Spain’s claim that the sell-off in bank stocks is overdone is made difficult by its continued negotiation of a $1.2 billion bailout of its financial banking system. That bailout looks increasingly necessary: The Bank of Spain reported that the economy contracted by 0.4% in the second quarter. And the fiscal health of the provinces continue to weaken. On Friday, the overly indebted region of Valenica sought financial aid from the central government in Madrid, and the tiny region of Murcia looks like it will do so as well. Those payments are getting increasingly expensive for the central government to fund. Yields on Spain’s 10-year bonds hit 7.52% today, a euro-era high.

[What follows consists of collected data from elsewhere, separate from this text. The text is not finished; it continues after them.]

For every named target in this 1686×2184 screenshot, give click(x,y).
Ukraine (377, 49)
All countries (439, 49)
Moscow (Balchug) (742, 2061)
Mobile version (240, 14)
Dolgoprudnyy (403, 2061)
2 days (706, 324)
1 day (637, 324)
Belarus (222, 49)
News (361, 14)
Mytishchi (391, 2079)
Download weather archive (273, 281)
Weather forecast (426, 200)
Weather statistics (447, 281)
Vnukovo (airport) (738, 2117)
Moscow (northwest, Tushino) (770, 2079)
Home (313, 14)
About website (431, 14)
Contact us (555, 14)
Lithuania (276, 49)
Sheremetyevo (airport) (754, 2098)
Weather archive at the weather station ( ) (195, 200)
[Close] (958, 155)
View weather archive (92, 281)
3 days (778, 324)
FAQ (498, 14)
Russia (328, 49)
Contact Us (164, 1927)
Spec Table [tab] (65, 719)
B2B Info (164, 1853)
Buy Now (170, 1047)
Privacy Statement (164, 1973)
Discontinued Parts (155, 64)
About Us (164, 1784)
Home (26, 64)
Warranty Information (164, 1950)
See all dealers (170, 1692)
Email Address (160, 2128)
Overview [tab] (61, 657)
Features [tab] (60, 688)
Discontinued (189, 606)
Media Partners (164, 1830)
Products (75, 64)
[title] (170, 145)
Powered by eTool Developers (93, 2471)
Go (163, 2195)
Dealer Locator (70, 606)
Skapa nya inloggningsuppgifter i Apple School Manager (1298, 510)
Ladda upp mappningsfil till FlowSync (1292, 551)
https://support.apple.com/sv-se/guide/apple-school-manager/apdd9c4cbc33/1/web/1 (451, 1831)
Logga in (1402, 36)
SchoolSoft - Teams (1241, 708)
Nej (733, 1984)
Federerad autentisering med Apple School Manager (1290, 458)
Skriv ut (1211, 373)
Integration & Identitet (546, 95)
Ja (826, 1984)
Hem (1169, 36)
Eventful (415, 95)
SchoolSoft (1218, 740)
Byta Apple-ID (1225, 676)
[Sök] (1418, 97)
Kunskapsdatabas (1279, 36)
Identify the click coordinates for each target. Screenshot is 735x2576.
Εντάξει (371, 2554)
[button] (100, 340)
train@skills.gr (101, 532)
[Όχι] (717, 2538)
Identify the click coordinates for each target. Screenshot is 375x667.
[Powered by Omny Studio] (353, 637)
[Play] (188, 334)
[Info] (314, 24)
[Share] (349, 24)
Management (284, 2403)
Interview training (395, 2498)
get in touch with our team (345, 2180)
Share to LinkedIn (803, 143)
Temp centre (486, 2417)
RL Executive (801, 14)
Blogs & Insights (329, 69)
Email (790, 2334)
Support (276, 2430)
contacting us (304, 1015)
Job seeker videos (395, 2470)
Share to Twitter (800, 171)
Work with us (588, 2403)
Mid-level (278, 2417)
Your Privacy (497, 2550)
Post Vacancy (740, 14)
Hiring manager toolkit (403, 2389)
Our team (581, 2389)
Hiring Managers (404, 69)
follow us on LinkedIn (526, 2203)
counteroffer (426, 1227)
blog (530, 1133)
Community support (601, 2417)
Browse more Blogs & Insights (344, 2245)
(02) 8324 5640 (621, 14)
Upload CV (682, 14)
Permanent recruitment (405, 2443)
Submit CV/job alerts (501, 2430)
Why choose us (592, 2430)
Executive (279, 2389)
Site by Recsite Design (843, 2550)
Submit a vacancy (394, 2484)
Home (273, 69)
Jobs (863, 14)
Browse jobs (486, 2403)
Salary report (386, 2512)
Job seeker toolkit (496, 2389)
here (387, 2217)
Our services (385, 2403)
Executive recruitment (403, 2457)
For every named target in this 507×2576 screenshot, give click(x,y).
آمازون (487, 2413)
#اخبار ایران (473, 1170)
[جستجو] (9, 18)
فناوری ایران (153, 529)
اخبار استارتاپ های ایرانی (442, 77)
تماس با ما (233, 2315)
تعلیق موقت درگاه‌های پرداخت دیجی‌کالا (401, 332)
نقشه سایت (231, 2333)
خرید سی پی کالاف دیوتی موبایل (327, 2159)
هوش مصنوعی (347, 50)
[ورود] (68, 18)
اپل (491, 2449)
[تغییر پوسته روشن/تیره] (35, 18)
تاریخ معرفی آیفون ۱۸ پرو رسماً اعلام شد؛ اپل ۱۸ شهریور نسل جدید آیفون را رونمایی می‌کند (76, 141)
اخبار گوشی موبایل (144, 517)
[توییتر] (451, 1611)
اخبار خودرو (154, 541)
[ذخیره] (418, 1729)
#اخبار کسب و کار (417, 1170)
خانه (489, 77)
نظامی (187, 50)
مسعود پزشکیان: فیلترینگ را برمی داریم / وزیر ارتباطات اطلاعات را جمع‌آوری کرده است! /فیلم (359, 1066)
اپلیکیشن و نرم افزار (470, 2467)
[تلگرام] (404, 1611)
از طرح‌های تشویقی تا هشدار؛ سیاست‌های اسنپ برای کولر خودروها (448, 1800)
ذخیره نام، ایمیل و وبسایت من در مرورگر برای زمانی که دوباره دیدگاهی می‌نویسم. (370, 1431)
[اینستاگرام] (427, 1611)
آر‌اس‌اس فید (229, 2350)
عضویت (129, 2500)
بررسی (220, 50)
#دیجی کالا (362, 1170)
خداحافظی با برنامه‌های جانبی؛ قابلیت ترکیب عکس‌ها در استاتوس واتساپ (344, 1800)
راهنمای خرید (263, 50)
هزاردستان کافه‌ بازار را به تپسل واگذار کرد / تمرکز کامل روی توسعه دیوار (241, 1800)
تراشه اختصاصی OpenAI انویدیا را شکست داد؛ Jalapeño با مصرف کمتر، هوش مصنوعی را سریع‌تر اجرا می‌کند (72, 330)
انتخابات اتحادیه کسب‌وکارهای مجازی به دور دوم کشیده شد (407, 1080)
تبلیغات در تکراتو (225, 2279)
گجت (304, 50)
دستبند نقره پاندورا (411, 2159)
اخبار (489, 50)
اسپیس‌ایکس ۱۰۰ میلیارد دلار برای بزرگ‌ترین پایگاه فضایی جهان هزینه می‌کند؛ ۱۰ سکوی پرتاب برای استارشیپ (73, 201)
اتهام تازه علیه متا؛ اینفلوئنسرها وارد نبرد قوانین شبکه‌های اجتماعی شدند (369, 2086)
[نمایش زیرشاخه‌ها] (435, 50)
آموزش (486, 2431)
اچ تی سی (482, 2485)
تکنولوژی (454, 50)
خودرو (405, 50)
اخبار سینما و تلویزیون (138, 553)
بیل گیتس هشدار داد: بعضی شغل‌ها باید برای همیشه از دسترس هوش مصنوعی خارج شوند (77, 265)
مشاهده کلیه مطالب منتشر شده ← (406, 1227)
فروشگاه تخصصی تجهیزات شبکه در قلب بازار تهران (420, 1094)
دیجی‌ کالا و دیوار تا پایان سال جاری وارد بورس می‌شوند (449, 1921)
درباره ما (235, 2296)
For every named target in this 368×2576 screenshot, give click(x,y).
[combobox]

Italy is in a relatively better position (emphasis on “relatively”). Sicily’s situation is causing alarm in Rome, as policymakers announced they would send the island $484 million in aid to stave off a liquidity crunch. Sicily, which some call “the Greece of Italy,” faces the same problems of bloated public payrolls and overly generous public pension contracts, as the country as a whole:
Today, Sicily’s regional government has 1,800 employees – more than the British Cabinet Office – and the island employs 26,000 auxiliary forest rangers; in the vast forestlands of British Columbia, there are fewer than 1,500.
Out of a population of five million people in Sicily, the state directly or indirectly employs more than 100,000 of them and pays pensions to many more. It changed its pension system eight years after the rest of Italy. (One retired politician recently won a case to keep an annual pension of 480,000 euros, about $584,000.)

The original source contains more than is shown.